The generation of infragravity waves by directionally spread shortwaves incident on an alongshore uniform beach is investigated. Two mechanisms responsible for the generation of infragravity waves are considered: the release of the bound infragravity waves associated with changes in the spatial variation of the incident shortwave energy and the forcing of trapped waves by obliquely incident directionally spread shortwaves. The infragravity wave response is examined using linear shallow water equations, taking into account the presence of bottom friction, setup of the mean water level, rollers, and longshore current. Summing all infragravity contributions due to difference interactions between pairs of shortwave spectral components with the same frequency difference results in infragravity energy density spectra. Calculated spectra are compared with measured spectra obtained during the Delilah field experiment for 11 consecutive days, including calm, mild, and storm conditions. In the comparison, attention is focused on the frequency distribution of the infragravity energy density throughout the surf zone and the transformation of the root mean square infragravity wave height.

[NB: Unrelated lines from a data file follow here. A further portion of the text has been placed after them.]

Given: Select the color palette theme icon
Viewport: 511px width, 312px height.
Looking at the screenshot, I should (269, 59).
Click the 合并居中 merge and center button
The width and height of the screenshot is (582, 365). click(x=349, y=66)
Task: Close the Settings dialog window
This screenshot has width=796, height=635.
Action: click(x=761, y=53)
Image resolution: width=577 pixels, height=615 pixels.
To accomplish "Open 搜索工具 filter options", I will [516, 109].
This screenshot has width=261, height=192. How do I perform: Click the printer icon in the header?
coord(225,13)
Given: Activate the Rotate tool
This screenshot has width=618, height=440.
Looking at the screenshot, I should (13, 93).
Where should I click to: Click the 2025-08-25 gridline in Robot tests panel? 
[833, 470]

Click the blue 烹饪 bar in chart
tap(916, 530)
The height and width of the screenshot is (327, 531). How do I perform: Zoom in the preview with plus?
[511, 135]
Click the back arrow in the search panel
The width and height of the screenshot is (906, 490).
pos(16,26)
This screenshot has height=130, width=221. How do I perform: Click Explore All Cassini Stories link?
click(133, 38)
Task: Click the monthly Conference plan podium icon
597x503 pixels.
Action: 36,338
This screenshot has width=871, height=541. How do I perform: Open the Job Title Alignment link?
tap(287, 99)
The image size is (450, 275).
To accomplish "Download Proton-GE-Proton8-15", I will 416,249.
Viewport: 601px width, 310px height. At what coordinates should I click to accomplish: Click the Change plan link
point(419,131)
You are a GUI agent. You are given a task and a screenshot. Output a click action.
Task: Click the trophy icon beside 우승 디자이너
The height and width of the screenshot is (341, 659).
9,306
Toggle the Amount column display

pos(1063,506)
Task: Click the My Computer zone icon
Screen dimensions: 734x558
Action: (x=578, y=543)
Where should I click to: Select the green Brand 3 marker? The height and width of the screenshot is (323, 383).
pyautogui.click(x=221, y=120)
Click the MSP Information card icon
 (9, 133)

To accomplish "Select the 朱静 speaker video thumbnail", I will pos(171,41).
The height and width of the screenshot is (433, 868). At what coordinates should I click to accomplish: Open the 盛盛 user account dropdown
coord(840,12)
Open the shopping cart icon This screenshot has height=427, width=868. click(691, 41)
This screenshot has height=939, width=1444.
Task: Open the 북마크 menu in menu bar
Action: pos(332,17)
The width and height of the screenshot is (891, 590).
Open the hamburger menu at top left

The measured infragravity response in the frequency range from 0.01 to 0.06 Hz is reproduced by the computations, with relatively broad spectra offshore and a clear nodal structure closer to shore. Typically 80% of the infragravity wave height variability is explained by the model of which 30% or less is due to bound infragravity waves. Differences occur mainly during storm events in which the infragravity energy is underpredicted in the outer surf zone and overpredicted in the inner surf zone.